» The task
Reproduce the passage of the pineapple ribs thread below, from "Thanks guys." to "(Sep 28, 2013)", word for word.
─── Text shown
# Captain Morgan's pineapple ribs



## SaltAddict (Jan 6, 2010)

Cut down 1/4 pineapple into dice sized chunks and put in a ziplock bag. Cover with captain morgans spiced rum. Seal bag and refrigerate over night. 
I score the back side of the ribs between each bone just enough to cut through the membrane. Put them in a pot (I use a roasting pan) and barely cover with water. Add 1 can beer, 2 cups captain morgans, 1/2 cup honey, 1/2 cup BBQ sauce, 1/2 cup dry rub (I use bad Byron's), and the soaked pineapple. Bring to a boil and reduce heat to a slow boil for 20 min. Remove ribs and strain out pineapple and set to the side. Coat ribs in rub and put on smoker for Approx 3 hrs. Purée pineapple. Mix 2 parts pineapple purée with 2 parts BBQ sauce and 1 part honey. Remove ribs from smoker and place on enough foil to seal up ribs. Coat ribs with pineapple BBQ mixture. Seal in foil and return to smoker for 1 hr. Remove foil and smoke for 1 hr.


----------



## JD7.62 (Feb 13, 2008)

I hate you right now. That looks and sounds freaking awesome!


----------



## Kenton (Nov 16, 2007)

I just bought some premo ribs last night. Im going to give this one a try. Thanks!


----------



## J0nesi (Jun 22, 2011)

jd7.62 said:


> i hate you right now. That looks and sounds freaking awesome!


+100!


----------



## SaltAddict (Jan 6, 2010)

Thanks guys. 

I have worked with large off set smokers for restaurants, but never owned my own smoker. My maintenance tech gave me a brinkman vertical smoker. I flubbed a shoulder unable to get the thing smoking right. I saved it by transferring it to the oven. Talked with a buddy who owns the same smoker and got it dialed in. 

I also did carribean jerked chicken thighs with the ribs. I left them on a touch too long. They were great, just a little dry.


----------



## TeaSea (Sep 28, 2013)

boy this cold baloney sandwich lunch sure ain't cutting it now. My mouth is watering looking at those ribs.


----------



## Paymaster (Jan 9, 2012)

Lookin Great right there!!!!!!!!!!!!!!!!!!!!:thumbup:


----------



## yxlr8urlife (Sep 7, 2013)

man this sounds good! I will try this recipe soon since I have baby back ribs in the freezer right now. Yum!

Thanks for the recipe
Willie


----------



## Jason (Oct 2, 2007)

Not a CAPT. man, but I partake in a bit a Crown from time to time....bet the newest Maple Crown would be awesome too!!!!
──────
─── Record excerpts
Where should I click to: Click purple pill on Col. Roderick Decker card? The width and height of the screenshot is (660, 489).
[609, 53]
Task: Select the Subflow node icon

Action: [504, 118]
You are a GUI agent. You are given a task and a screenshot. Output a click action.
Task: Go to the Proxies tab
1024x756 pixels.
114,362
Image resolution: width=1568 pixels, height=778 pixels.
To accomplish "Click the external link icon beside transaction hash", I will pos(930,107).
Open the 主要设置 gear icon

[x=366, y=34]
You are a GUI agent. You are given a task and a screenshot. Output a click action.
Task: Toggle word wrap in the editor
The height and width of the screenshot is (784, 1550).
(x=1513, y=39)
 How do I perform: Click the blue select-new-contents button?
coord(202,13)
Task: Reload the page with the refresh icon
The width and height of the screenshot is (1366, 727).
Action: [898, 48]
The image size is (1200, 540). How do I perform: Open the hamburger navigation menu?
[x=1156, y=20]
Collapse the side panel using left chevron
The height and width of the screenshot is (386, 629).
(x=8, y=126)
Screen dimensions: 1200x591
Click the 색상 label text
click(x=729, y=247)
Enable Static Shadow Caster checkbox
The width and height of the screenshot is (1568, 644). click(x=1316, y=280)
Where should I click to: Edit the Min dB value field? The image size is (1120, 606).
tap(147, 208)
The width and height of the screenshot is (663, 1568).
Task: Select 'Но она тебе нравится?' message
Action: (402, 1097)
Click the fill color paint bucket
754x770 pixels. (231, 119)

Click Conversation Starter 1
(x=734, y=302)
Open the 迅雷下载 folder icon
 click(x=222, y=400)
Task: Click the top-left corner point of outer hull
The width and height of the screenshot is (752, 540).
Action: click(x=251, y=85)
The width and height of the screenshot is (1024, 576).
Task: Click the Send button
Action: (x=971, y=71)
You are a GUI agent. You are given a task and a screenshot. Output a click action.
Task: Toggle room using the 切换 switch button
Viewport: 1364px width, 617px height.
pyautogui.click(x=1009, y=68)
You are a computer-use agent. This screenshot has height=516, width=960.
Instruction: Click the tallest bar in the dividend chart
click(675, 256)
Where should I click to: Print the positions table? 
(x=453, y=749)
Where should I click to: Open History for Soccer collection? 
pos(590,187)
──────
» Solution below
Thanks guys. 

I have worked with large off set smokers for restaurants, but never owned my own smoker. My maintenance tech gave me a brinkman vertical smoker. I flubbed a shoulder unable to get the thing smoking right. I saved it by transferring it to the oven. Talked with a buddy who owns the same smoker and got it dialed in. 

I also did carribean jerked chicken thighs with the ribs. I left them on a touch too long. They were great, just a little dry.


----------



## TeaSea (Sep 28, 2013)